If orchestrating one's own demise is sport's cardinal sin, then Pakistan's national cricket team commits sporting sacrilege like no other.
Pakistan, of course, will lament the stigma of volatility that follows them to each international series and tournament, but after their frenzied showing against India in the opening Super 10's clash of the ICC World Twenty20, they only have themselves to blame for such an unwanted reputation.
Coming into the encounter in Mirpur, the narrative had Pakistan well-placed to conquer their bitter rivals, with momentum built from the concluded Asia Cup giving them the edge over a beleaguered Indian side.
Quite ironically—with the benefit of hindsight, of course—it was the team's newly found top-order strength in limited-overs cricket that led many to believe that Pakistan finally possessed the batting power to complement the threat posed by the side's bowling stocks.
Only Pakistan could reverse the plot so comically.
Within minutes of Kamran Akmal and Ahmed Shehzad taking to the crease to begin Pakistan's innings, it was painfully obvious to all that Mohammad Hafeez's team remain their own worst enemy. India simply stood by and watched their opponents unravel themselves.

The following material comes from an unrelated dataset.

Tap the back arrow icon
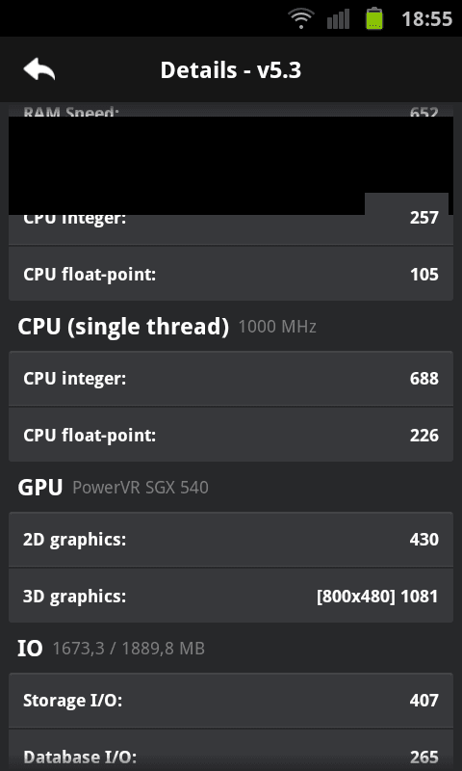462x771 pixels. point(39,68)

Akmal, who generally saves blunders for his wicket-keeping, found himself ridiculously run out after just 11 balls had passed, when he and Shehzad communicated like an English tourist and a Parisian in the middle of the wicket. The very next delivery, Shehzad reinforced his capacity—or lack thereof—for such skills, doing his best to seal a similar fate for himself by running halfway down the pitch to the bewilderment of his captain.
Hafeez, who would have hoped to bring a sense of calm to his chargers, did little to ease the tension, prodding along slowly before he and Shehzad made it a hat-trick of misunderstandings—or brainless acts of idiocy, depending on your outlook—just 12 deliveries later.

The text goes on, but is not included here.